Your assignment =
Report each line from the entries in which "agent" can be found.

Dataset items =

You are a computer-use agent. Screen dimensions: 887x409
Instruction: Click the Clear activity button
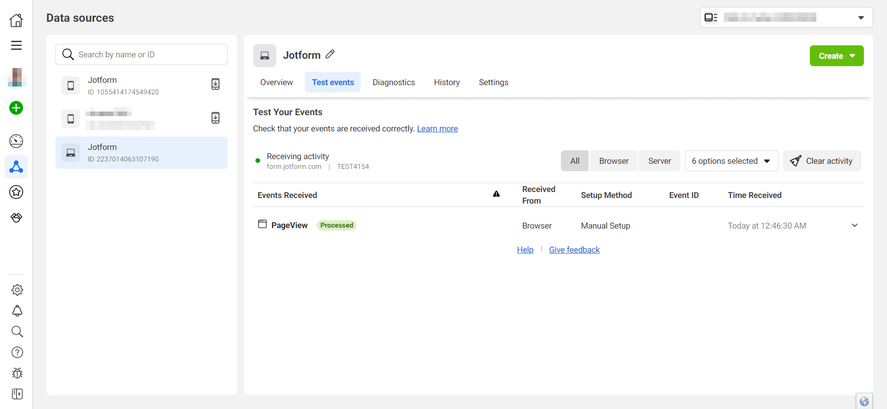[822, 161]
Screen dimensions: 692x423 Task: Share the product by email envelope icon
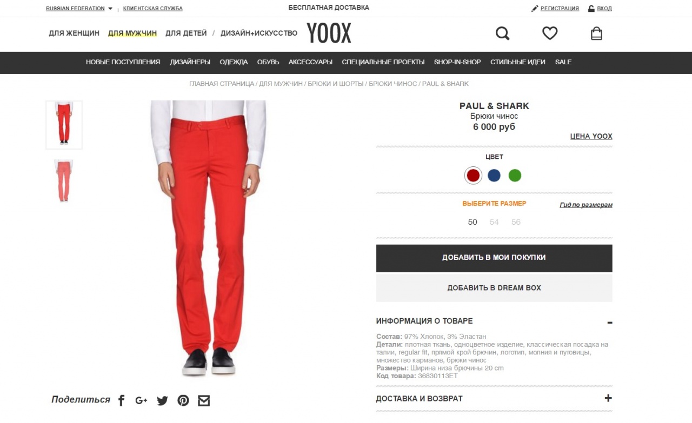click(x=204, y=400)
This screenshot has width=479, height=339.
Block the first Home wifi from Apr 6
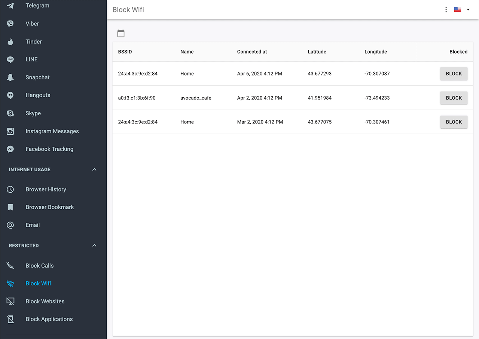point(454,74)
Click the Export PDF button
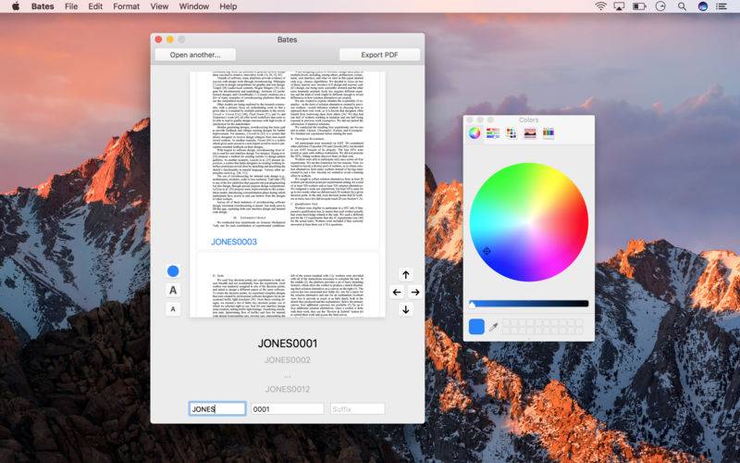 tap(379, 55)
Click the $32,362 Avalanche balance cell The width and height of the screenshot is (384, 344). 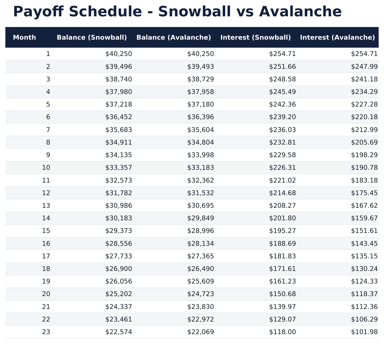click(201, 180)
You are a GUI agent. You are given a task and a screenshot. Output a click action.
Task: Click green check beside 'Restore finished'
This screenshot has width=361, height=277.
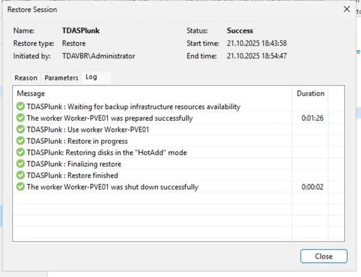coord(21,175)

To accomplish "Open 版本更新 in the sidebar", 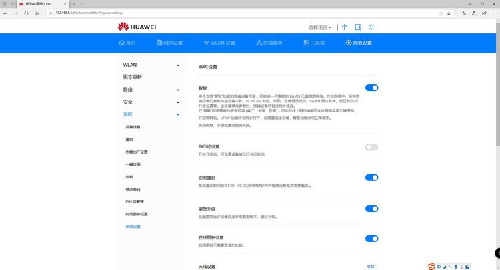I will [x=133, y=77].
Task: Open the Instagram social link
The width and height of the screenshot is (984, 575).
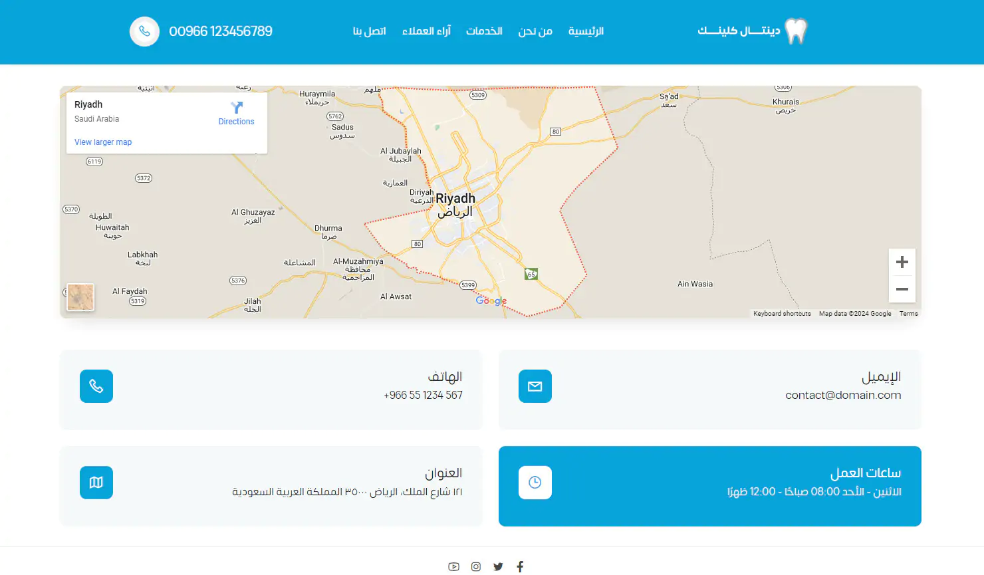Action: click(x=476, y=566)
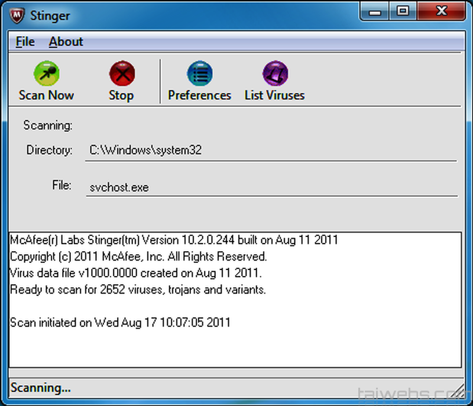The image size is (473, 406).
Task: Click the green Scan Now icon
Action: tap(46, 74)
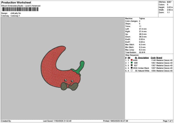174x123 pixels.
Task: Click the Stitches count value
Action: click(x=169, y=2)
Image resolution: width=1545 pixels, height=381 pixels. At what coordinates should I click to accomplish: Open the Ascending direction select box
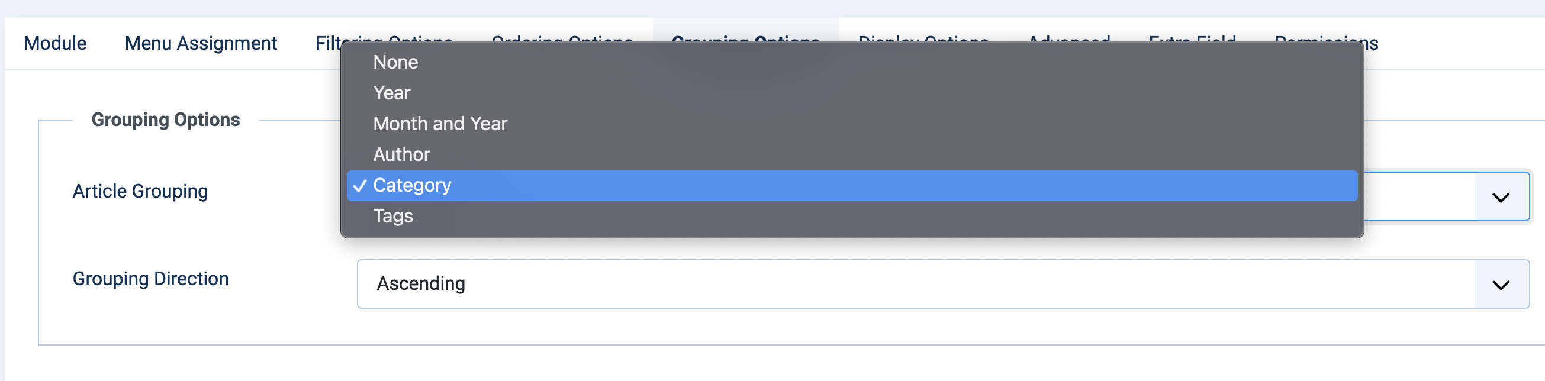click(943, 284)
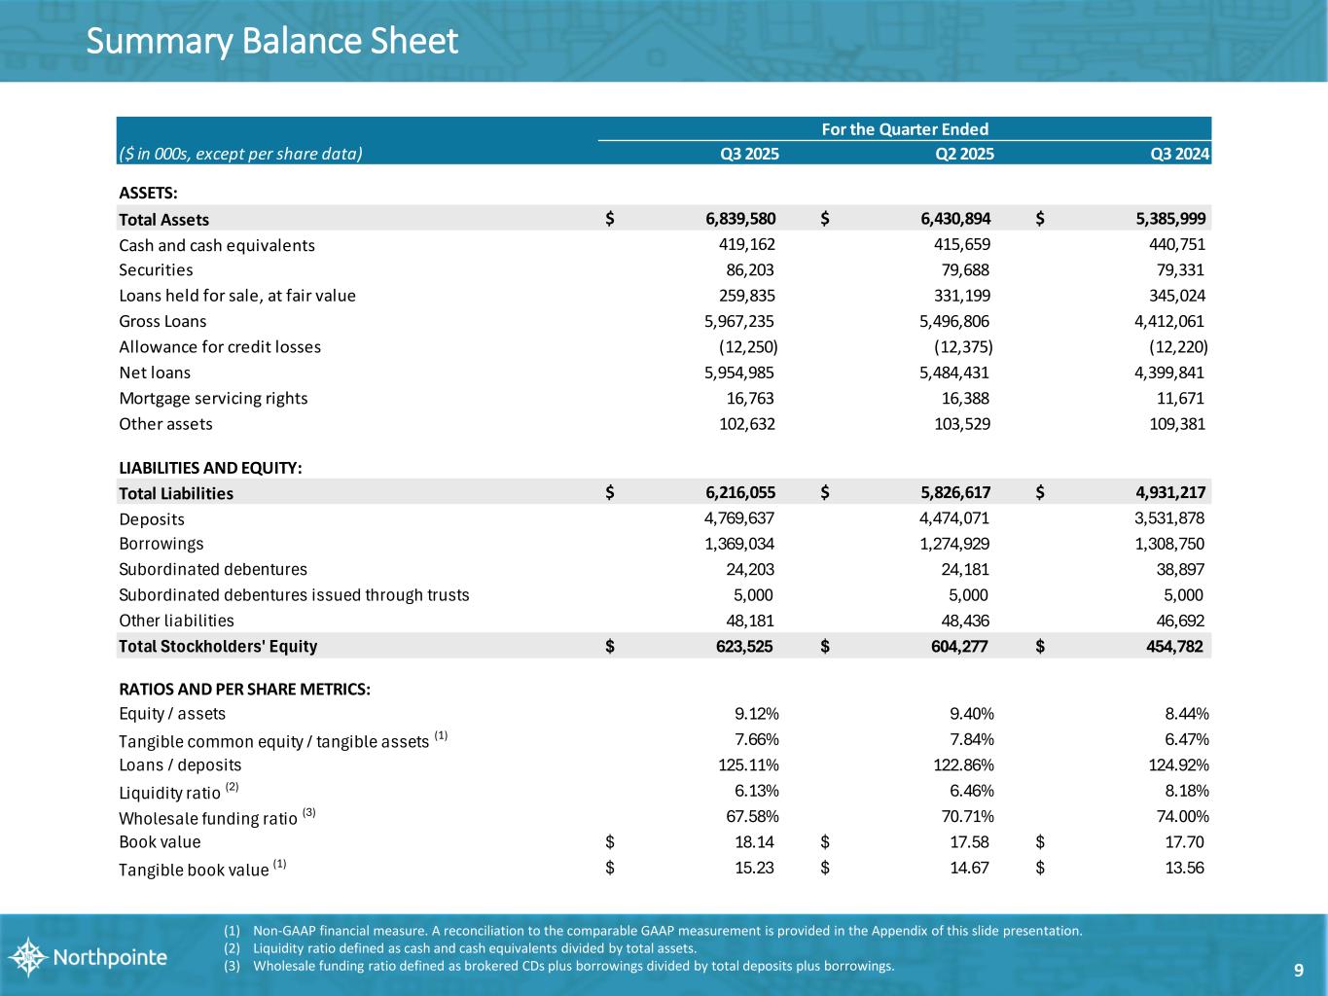Click the Liquidity ratio definition footnote
This screenshot has width=1328, height=996.
click(x=475, y=948)
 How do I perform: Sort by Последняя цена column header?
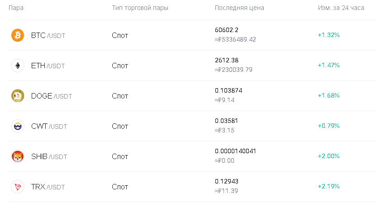click(x=239, y=8)
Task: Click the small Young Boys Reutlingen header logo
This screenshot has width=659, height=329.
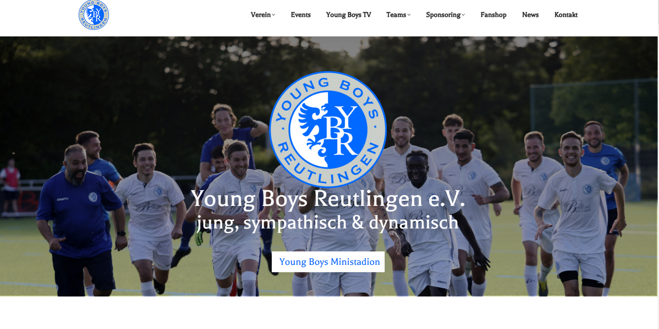Action: point(94,15)
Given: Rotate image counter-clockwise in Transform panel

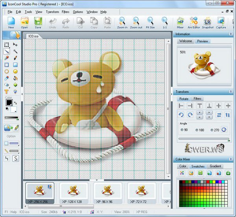Looking at the screenshot, I should click(x=181, y=115).
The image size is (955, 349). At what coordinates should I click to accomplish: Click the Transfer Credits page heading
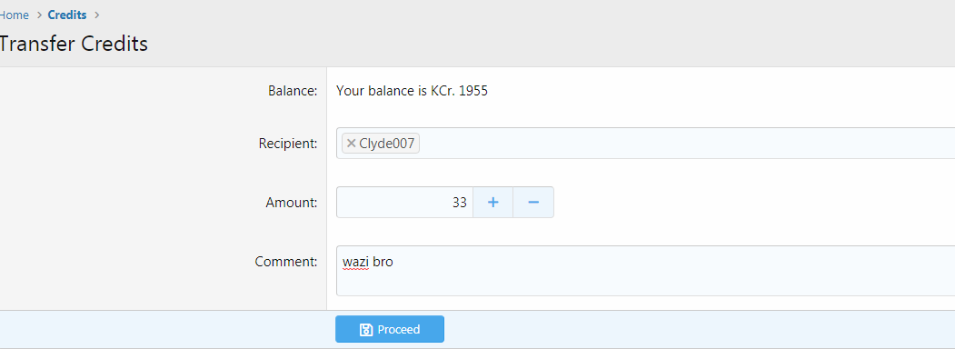click(73, 44)
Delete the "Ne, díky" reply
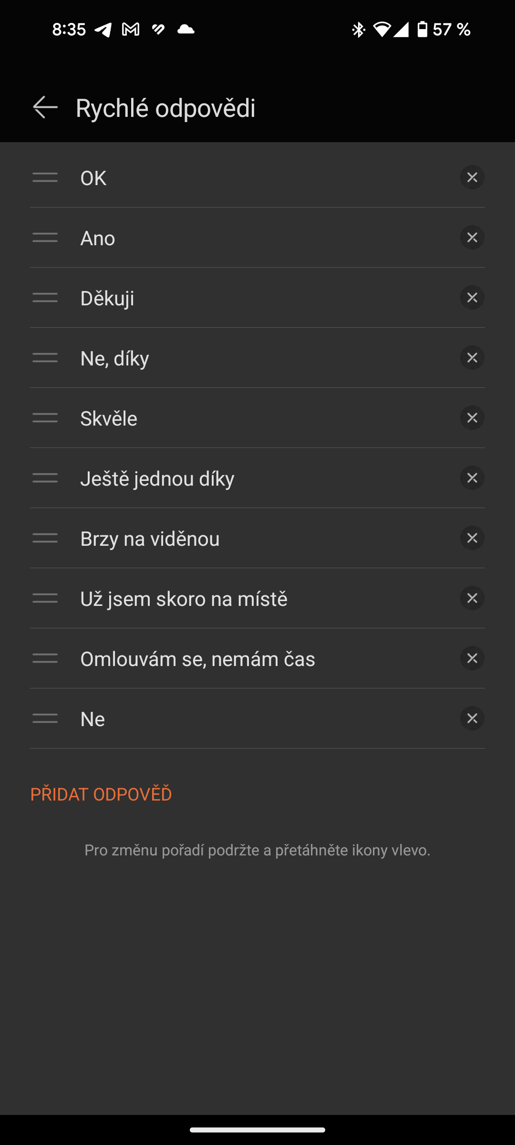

Output for this task =
You are a computer-use agent. Screen dimensions: 887x409
You are a GUI agent. You are given a task and a screenshot. Output a click action.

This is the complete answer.